Worker works unreliably

My setup consists of an OSS Boundary controller and an OSS Boundary worker as two docker containers on the same host with a vault cluster as a secret store.

Furthermore, I configured the controller using terraform for a minimal setup to test everything together.

Now, when connecting to a target with boundary cli or boundary Desktop it does work, but only sometimes. Most of the time I get errors like:

kex_exchange_identification: Connection closed by remote host
Connection closed by 127.0.0.1 port 43785

after a loooong timeout

But if I repeat this often enough it then magically works again but only for a couple of times.

What is the reason for that?

Feels like a pretty harsh letdown after investing so much time into getting everything working, connected and setup.

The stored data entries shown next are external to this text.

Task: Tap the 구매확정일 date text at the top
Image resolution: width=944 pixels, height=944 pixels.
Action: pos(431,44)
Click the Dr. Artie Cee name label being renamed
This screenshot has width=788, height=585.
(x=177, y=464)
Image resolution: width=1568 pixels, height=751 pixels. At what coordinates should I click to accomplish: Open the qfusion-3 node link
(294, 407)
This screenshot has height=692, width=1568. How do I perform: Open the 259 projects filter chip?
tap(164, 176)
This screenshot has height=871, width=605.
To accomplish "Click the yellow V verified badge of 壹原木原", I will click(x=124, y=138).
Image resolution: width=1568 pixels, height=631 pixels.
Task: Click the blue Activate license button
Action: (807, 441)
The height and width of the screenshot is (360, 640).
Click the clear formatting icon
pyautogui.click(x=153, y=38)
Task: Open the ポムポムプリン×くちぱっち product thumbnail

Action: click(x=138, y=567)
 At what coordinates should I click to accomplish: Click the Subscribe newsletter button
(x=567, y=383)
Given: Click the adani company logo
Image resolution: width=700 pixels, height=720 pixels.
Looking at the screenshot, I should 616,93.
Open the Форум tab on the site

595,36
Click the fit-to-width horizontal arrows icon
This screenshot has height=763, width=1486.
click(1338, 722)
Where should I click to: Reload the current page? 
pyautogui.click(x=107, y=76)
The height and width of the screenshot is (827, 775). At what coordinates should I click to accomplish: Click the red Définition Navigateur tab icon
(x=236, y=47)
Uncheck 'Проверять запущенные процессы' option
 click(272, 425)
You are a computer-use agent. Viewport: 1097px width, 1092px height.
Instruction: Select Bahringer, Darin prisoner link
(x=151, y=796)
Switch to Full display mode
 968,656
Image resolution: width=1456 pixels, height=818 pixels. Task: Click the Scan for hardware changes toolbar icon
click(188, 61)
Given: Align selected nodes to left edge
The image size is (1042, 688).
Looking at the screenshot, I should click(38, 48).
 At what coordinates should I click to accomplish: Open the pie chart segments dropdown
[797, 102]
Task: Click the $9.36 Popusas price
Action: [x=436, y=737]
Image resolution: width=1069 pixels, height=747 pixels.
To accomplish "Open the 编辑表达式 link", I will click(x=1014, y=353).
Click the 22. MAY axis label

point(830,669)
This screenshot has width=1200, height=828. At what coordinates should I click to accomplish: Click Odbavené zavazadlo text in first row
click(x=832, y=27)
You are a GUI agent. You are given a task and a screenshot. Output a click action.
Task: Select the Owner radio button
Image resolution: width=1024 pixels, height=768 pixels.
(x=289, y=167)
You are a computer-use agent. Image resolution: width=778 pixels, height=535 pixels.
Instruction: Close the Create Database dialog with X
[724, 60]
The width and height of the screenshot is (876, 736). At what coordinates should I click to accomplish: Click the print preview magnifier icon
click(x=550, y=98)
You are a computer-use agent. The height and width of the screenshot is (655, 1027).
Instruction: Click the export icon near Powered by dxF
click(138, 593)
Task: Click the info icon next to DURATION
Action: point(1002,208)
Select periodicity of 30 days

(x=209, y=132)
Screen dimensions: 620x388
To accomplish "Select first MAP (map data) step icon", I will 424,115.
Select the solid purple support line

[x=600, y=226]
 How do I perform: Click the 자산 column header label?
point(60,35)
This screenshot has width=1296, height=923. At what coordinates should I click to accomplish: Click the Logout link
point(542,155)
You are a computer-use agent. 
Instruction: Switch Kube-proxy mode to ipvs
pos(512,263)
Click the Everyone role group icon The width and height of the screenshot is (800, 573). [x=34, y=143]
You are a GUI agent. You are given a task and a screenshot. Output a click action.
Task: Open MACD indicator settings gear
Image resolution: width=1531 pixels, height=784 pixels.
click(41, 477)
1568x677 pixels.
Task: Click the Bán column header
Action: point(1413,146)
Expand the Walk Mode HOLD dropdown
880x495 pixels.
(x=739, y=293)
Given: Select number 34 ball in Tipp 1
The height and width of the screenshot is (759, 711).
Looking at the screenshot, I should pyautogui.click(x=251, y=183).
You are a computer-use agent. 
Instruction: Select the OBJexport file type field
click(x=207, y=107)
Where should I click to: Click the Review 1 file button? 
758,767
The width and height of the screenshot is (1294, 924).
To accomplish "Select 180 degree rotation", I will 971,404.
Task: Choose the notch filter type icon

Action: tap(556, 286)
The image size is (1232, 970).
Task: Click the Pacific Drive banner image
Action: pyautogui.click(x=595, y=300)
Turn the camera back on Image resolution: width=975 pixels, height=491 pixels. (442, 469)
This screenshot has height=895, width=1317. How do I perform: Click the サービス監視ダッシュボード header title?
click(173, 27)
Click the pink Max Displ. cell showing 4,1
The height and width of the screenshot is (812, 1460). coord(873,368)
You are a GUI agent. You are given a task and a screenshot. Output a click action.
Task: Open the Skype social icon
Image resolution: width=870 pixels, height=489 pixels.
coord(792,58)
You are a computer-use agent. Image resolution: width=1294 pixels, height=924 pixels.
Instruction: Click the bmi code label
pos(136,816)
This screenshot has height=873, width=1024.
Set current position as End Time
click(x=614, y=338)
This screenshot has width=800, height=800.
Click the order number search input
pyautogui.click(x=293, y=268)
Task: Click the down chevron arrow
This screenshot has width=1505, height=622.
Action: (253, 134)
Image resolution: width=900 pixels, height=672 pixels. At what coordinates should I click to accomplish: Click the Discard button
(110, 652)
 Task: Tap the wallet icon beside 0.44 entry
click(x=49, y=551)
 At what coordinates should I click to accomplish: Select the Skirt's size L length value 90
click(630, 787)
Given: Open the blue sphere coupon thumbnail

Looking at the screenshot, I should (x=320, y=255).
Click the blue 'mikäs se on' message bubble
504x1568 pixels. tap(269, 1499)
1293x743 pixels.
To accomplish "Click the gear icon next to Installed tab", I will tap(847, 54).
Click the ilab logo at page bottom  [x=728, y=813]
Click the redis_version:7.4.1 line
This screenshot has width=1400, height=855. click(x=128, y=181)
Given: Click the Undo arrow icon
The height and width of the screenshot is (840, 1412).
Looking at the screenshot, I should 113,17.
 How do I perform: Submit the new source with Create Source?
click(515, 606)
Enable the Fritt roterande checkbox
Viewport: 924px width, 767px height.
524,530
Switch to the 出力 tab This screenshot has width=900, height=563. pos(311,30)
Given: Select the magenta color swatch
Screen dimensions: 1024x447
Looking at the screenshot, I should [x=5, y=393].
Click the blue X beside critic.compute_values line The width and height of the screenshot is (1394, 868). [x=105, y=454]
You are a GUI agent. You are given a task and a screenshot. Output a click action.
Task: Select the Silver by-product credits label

Impossible to say with the info provided at present, so let’s try to narrow it down a bit.

This error is technically from OpenSSH, not Boundary. So to troubleshoot this, try to remove Boundary from the situation and simply try to SSH to the target using the parameters you’ve provided Boundary. What’s the result?

Next (I’m assuming this is an attempt at SSH with boundary connect via the CLI?), try to add the -vvv flag to the end of it. I don’t have immediate access to Boundary but it should be something like boundary connect <parameters> -- -vvv, where the -vvv invokes the ssh command verbose flag. You might need to play around with placement here a tiny bit if that doesn’t work.

The fact that it’s intermittent is strange. Are you using a proxy, firewall, or load balancer? Maybe you’ve got round robin set somewhere and it’s not fully updated with the required certs at all potential hops.

Also, if you check your target host’s SSH daemon log, how does it report these failed connection attempts? That’s /var/log/secure on RHEL-based distros or /var/log/auth.log on Debian-based distros.

If the above doesn’t point you in the right direction, the aforementioned SSH daemon log entries would be useful. It’d also be useful to see things like how you’ve got it configured, what the Terraform code looks like, etc.

You might also want to enable logging for both Boundary’s worker and controller. If the issue does end up being due to Boundary failing at some stage it’ll likely be something trivial like the worker service flapping due to a misconfiguration or error somewhere. If this is the case, their logs will help paint a better picture of what’s going on. That said, the fact that you’re receiving a connection closed by remote host indicates that Boundary is successfully sending the request, but your remote host is closing it. That’d be a typical response if you’re passing the wrong credentials to the remote host.

If anything above doesn’t work please share the full output.

1 Like

Yeah, you are right just had to restart WireGuard. Now it works as expected

1 Like

Oh nice. Glad you got it sorted.